The stated rationale behind the Republican campaign to require voter ID at the polls is utterly baseless, evidence from a new study confirms.
Republican legislatures are increasingly imposing strict ID requirements for voters, ostensibly to deter in-person voter fraud. But voter fraud in general is rare. And that particular form of voter fraud is "virtually non-existent," according to the extensive public-records search conducted by News21, a nonpartisan investigative news project funded by the Carnegie and Knight foundations. Researchers filed more than 2,000 public-records requests and reviewed nearly 5,000 court documents, official records and media reports to get their information.

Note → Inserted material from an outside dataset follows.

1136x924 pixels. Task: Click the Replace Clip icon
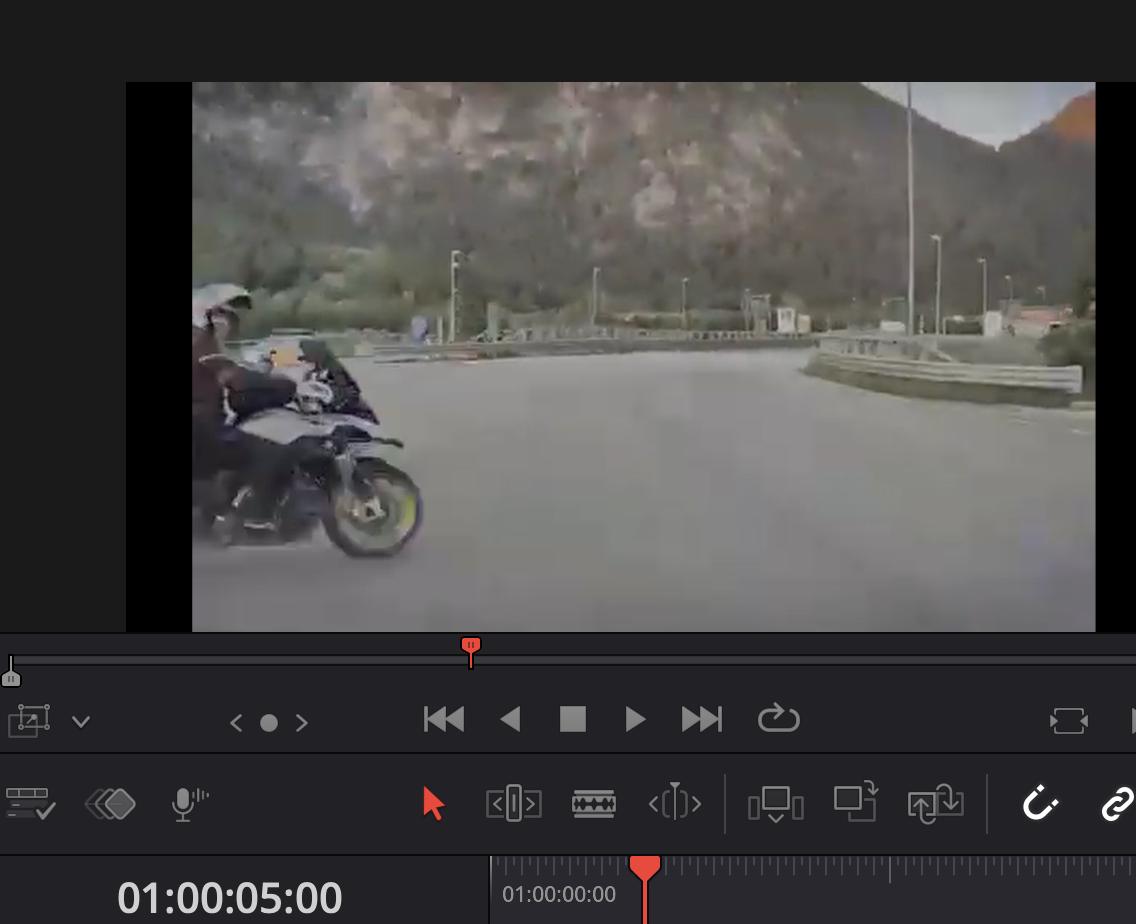tap(935, 804)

They identified 2,068 alleged cases of voter fraud since the year 2000, a period during which there have been more than 600 million votes cast in presidential elections alone. That, the study noted, is an "infinitesimal amount." It also showed a total of 10 cases of in-person voter fraud during that period.
With Republicans in control of so many state houses, 25 laws and two executive actions to restrict voting have passed since the beginning of 2011, in 19 states. The most common new voting law, now effective in nine states, requires voters to show certain government-issued photo identification cards.

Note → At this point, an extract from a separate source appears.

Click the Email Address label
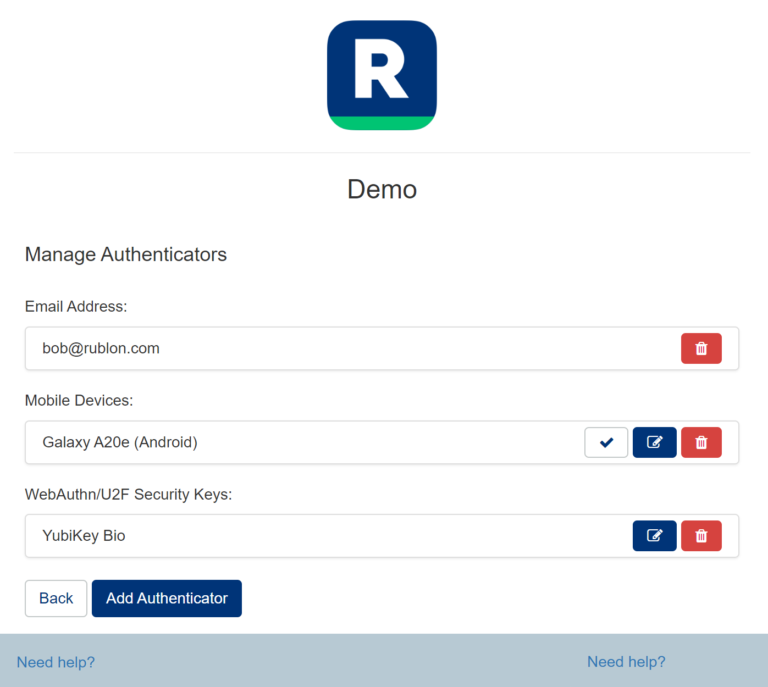768x687 pixels. pos(76,306)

Supporters defended voter id laws when News21 presented its data. “Whether you have proof of it or not, what in the heavens is wrong with showing an ID at polls?” said Bill Denny, a Republican state representative in Mississippi who sponsored his state’s voter ID bill.
So why are Republicans pushing for ID cards so hard? One obvious answer: voter suppression.
Despite the popular conception that no one can function in modern society without a valid photo ID, there are an estimated 11 percent of U.S. citizens -- more than 21 million people -- who don't have a current, unexpired government-issued ID with a photograph.
A multitude of groups are more likely to lack a valid ID: people who don't leave their homes very often; the disabled; the elderly; people who have moved since they registered; people who forgot to renew their licenses; people who don't have cars and live far away from ID-issuing offices; people who tried to get one, but could not without the birth certificate required to get a government-issued photo ID, and you need a photo ID to get a birth certificate.
By all estimates, those disproportionately affected by voter ID laws include the elderly, minorities, the poor and young adults. Three out of four of those demographic groups tend to vote more Democratic than Republican.
Especially if an election is close, disenfranchising several hundred thousand predominantly Democratic voters could easily change history.
The new study is only the latest to conclude that in-person voter fraud doesn't exist as a problem.
State officials in Pennsylvania, now trying to defend their law in court, nevertheless have conceded that they have no evidence of prior in-person voter fraud in their state, or any reason to believe that such a thing would be more likely without a voter ID law.
By contrast, officials found that, at first glance, it appeared as many as 1.3 million of Pennsylvania's 8.2 million voters -- more than 1 in 7 -- didn't appear to have valid state IDs.
The News21 research began by reviewing more than 300 cases of alleged voter fraud collected by the Republican National Lawyers Association. But the researchers said they found that the list consisted "mainly of newspaper articles about a range of election issues, with little supporting evidence of actual in-person voter fraud."